■ **Dataset extract**:
##############################

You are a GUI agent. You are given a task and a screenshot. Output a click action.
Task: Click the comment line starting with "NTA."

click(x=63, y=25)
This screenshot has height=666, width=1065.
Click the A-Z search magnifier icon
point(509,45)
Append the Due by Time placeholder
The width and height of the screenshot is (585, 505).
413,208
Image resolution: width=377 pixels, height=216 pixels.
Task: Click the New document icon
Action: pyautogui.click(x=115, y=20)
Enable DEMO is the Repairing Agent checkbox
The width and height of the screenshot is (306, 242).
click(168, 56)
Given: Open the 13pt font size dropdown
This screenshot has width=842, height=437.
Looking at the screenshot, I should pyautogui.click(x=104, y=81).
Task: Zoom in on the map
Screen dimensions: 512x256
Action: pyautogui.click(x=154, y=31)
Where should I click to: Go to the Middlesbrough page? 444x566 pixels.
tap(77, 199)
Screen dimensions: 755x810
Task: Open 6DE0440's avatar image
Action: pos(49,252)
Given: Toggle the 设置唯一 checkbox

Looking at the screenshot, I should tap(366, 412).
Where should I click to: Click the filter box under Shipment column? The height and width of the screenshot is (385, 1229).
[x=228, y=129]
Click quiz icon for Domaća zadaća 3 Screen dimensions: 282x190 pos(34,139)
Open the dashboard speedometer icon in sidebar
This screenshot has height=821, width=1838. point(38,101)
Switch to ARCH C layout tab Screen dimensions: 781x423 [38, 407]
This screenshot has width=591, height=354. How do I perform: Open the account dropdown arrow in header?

##############################

■ **Directions for this task**: If a line of the records above contains the word "dropdown", count it; give only the total.

■ **Response**: 2